Ao pensar assim, é totalmente natural a prática religiosa superficial, que apresenta um ‘evangelho nominal’, sem efeito, frio e que não agrada ao Senhor. Moldaram um padrão de cristianismo (doentio) que os satisfaz a tal ponto que não se importam com os mais pobres, com os necessitados ou com aqueles que ainda não ouviram falar do evangelho transformador de Jesus. Não se importam com as comunidades minoritárias, como os indígenas, ribeirinhos, sertanejos, ciganos, quilombolas, moradores de ruas, idosos abandonados em hospitais, crianças órfãs, imigrantes, refugiados etc… Seu único conceito de cristianismo é, ser fiel na frequência dominical na Igreja local. Dentro delas, ouvem falar sobre avivamentos ou reavivamentos, pois alegam que a Igreja não pode continuar nessa mornidão. Com seu pensamento errôneo e básico do que é o evangelho, concordam com tal afirmação, olham para si, e nada acontece. Nada acontece em si e na própria comunidade eclesiástica, pois a igreja evangélica não precisa de reavivamentos, mas de reformas profundas e sérias.[1] Não é de mais conhecimento que os membros das igrejas precisam, mas de estudos profundos das Escrituras Sagradas, de orações sinceras e de reconhecimento do pecado por ter abandonado a participação efetiva no Reino de Deus.

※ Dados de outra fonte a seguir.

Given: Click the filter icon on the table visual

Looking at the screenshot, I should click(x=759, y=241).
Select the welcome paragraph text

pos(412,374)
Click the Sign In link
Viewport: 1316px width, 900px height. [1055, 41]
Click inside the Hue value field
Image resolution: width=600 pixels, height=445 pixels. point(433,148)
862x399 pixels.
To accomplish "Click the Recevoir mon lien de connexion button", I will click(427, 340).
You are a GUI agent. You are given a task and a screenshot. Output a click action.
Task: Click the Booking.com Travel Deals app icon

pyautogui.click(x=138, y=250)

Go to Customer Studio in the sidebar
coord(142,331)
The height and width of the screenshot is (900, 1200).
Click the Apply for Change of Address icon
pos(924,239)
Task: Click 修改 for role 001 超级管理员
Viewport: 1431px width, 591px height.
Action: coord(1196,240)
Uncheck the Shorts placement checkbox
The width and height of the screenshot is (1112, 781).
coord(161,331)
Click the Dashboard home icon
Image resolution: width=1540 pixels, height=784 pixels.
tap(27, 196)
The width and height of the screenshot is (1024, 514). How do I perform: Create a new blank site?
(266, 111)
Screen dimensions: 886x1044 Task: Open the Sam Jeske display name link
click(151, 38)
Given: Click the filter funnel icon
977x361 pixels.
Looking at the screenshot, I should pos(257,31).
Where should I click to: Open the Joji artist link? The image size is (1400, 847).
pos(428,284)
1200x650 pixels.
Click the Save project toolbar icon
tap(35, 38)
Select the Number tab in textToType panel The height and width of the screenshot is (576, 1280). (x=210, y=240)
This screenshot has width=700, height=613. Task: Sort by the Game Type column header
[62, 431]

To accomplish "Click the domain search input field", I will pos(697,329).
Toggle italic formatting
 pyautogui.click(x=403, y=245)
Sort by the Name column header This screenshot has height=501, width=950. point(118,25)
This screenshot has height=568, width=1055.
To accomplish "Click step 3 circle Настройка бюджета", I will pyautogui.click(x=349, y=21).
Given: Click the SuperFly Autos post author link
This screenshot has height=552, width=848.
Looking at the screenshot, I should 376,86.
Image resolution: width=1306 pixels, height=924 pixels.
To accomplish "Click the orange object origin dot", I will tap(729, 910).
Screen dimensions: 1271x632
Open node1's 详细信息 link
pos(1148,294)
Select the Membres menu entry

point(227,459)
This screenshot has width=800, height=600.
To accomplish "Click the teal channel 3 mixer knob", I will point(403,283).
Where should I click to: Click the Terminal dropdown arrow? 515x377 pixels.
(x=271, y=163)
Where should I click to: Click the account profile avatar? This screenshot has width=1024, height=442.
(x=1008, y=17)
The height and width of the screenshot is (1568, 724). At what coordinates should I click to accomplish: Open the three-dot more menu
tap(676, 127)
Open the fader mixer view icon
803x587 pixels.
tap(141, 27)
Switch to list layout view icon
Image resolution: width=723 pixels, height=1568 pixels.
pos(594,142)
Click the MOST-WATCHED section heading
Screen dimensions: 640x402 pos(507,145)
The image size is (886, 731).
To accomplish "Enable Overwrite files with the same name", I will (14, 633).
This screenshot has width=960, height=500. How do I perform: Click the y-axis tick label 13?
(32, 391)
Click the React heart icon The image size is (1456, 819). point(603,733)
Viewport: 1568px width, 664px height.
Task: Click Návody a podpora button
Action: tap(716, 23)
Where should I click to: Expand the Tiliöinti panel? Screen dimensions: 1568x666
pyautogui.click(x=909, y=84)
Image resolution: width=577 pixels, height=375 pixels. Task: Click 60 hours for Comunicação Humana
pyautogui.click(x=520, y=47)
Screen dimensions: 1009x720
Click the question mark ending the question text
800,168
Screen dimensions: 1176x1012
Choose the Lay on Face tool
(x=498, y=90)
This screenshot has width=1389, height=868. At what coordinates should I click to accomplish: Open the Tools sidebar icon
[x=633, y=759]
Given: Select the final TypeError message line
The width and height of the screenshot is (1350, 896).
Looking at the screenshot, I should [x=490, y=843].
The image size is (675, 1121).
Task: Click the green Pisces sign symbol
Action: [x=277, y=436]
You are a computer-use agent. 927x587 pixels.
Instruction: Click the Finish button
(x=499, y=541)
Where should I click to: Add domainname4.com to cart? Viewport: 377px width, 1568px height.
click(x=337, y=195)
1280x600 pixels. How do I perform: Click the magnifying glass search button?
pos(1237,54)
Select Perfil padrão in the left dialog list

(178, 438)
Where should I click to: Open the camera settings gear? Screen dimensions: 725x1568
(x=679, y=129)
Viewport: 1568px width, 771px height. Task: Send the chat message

Não quero dizer que não devemos mais ir ou frequentar a Igreja. O que estou afirmando é que a prática atual em se viver o evangelho nominal, foi diabolicamente construída e aceita pela maioria, inativa, da Igreja. Ao tentar viver uma espiritualidade individualista e sem efeito, dando mais importância à própria capacidade em se manter independente no mundo, a persona ocupou o primeiro lugar, que deveria ser de Deus[2]. Com o passar dos anos, acostumaram-se com as conferências para despertamento, reuniões sem pautas, cultos comemorativos, cafés nas manhãs, almoços e jantares, que mascaram a efetividade prática do evangelho… pura insensatez, leviana percepção, ativismo que tem roubado o tempo de muitos.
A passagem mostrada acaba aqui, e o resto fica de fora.